ELIQUIS also was superior to placebo for the predefined secondary efficacy outcome of recurrent VTE and VTE-related death (8.8% in the placebo group, compared with 1.7% in both the ELIQUIS 2.5 mg and 5 mg groups). Both of these endpoints, the primary and secondary efficacy outcomes, were statistically significant (p<0.001).

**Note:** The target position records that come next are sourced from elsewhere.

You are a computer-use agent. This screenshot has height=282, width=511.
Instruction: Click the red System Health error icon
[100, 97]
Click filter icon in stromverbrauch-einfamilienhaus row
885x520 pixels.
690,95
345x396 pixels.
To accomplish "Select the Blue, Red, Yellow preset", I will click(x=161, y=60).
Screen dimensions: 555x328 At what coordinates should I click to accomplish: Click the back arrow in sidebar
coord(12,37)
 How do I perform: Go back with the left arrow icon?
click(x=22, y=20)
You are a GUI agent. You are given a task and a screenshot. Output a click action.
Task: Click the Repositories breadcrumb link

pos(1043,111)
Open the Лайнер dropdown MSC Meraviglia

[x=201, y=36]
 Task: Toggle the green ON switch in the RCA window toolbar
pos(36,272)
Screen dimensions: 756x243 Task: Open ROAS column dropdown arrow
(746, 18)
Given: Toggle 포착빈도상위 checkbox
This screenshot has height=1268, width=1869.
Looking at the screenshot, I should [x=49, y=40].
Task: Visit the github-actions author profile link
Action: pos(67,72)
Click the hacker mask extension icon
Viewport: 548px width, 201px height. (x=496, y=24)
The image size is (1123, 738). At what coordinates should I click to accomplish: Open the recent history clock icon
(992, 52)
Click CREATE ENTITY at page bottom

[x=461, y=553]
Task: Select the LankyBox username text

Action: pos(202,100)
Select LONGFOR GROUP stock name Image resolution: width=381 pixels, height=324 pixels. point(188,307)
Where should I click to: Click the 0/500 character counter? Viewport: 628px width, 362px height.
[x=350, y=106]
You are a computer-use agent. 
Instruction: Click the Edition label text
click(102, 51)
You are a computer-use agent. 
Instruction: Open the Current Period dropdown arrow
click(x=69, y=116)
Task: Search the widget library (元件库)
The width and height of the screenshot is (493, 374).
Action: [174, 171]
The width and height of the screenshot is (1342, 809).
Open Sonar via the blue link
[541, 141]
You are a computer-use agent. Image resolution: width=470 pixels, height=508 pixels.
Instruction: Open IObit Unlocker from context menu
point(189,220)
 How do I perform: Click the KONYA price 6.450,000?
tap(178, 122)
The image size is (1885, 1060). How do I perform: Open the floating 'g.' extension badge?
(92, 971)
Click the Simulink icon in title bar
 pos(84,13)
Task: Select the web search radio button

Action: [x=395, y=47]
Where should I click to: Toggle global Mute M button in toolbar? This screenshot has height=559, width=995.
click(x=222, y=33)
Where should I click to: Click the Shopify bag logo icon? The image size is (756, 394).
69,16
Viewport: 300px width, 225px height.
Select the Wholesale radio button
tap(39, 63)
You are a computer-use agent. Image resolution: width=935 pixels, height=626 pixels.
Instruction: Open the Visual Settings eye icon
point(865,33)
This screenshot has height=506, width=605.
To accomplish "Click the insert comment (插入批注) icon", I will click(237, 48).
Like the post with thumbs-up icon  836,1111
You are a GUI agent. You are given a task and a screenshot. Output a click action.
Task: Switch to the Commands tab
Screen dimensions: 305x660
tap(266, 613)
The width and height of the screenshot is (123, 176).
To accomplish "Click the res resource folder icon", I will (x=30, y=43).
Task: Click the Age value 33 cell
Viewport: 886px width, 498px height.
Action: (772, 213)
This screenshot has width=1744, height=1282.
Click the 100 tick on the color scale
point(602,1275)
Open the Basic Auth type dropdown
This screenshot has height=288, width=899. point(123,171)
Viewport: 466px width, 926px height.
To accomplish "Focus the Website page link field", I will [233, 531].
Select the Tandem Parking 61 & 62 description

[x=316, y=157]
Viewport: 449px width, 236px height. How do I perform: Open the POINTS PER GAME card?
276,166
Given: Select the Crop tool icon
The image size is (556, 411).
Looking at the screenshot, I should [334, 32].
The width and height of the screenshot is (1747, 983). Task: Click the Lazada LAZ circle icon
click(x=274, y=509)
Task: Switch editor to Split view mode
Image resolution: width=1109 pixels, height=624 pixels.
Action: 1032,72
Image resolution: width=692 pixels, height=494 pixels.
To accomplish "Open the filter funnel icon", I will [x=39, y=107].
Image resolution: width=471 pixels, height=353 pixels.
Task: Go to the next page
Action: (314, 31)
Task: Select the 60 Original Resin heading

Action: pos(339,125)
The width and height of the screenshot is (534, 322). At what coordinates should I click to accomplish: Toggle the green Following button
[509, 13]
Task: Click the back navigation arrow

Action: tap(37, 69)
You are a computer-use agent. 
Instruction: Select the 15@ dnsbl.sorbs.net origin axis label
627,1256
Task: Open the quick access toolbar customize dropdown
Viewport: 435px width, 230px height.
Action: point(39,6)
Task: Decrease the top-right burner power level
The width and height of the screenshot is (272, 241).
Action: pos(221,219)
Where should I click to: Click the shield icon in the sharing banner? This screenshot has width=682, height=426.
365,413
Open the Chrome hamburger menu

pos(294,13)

The rate of the primary safety outcome of major bleeding was comparable across treatment groups (0.2 % for ELIQUIS 2.5 mg; 0.1 % for ELIQUIS 5 mg and 0.5% for placebo). The rate of the composite of major bleeding and clinically relevant non-major bleeding for the 5 mg treatment group (4.3%) was higher versus the placebo group (2.7%), while the rate for the 2.5 mg treatment group (3.2%) was similar to the placebo group. The findings were published online today in
The New England Journal of Medicine and announced at a press briefing during the 54th Annual Meeting of the American Society of Hematology (ASH).
“Up to 10 percent of patients will experience a recurrent venous thromboembolism event after completing the currently recommended six-to-twelve-month treatment period, suggesting the need for additional prophylaxis,” said Dr. Giancarlo Agnelli, professor of internal medicine, University of Perugia, Italy; director of the Department of Internal and Cardiovascular Medicine and Stroke-Unit, University Hospital, Perugia, Italy; and lead investigator of the study. “In the AMPLIFY-EXT trial, which added an additional year of treatment, ELIQUIS reduced the composite risk of recurrent venous thromboembolism and total mortality without an increase in major bleeding versus placebo.”